→ TEXTE FOURNI:
+ + +

Air Force 2 provoque la panique à New York, le 27 avril 2009 © TF1/LCILes New Yorkais avaient cru, il y a 10 jours, revivre le 11-Septembre... Le président américain Barack Obama a accepté la démission du directeur du bureau militaire de la Maison Blanche, dont dépend la flotte aérienne du président, après le survol de New York par un appareil présidentiel qui a réveillé la terreur du 11-Septembre, a annoncé la Maison Blanche vendredi. C'est la première démission d'un haut responsable de l'administration Obama. "J'ai conclu que la controverse entourant l'opération photo de la flotte aérienne présidentielle au-dessus de New York, avait rendu impossible pour moi le fait de diriger de façon efficace le bureau militaire de la Maison Blanche", a écrit Louis Caldera dans sa lettre de démission au président. La lettre, datée de vendredi, précise que cette démission sera effective le 22 mai.

+ + +

→ VOS CONSIGNES: Pouvez-vous reprendre l'article sur la démission de Louis Caldera et le poursuivre après sa dernière phrase ? Les lignes qui viennent ensuite ne sont d'aucune utilité ici.

→ Entrées des données enregistrées:
+ + +

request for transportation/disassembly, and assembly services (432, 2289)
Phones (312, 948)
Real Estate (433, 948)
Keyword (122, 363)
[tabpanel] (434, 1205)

+ + +

→ RÉPONSE ATTENDUE:
Le 27 avril, un lundi matin, trois avions militaires américains, dont Air Force 2, l'un des Boeing 747 présidentiels, qui survolaient la ville à basse altitude non loin du site des attentats du 11 septembre 2001 avaient provoqué la panique et la fureur du maire Michael Bloomberg. "Il s'agissait d'une manoeuvre autorisée du département de la Défense destinée à faire des photos", avait par la suite expliqué un porte-parole de l'aviation fédérale américaine. Barack Obama ne se trouvait pas à bord de l'avion blanc et bleu, l'un de ceux utilisés par le président des Etats-Unis habituellement pour son transport, et ignorait tout de l'opération jusqu'à ce que l'affaire éclate, avait précisé la Maison Blanche.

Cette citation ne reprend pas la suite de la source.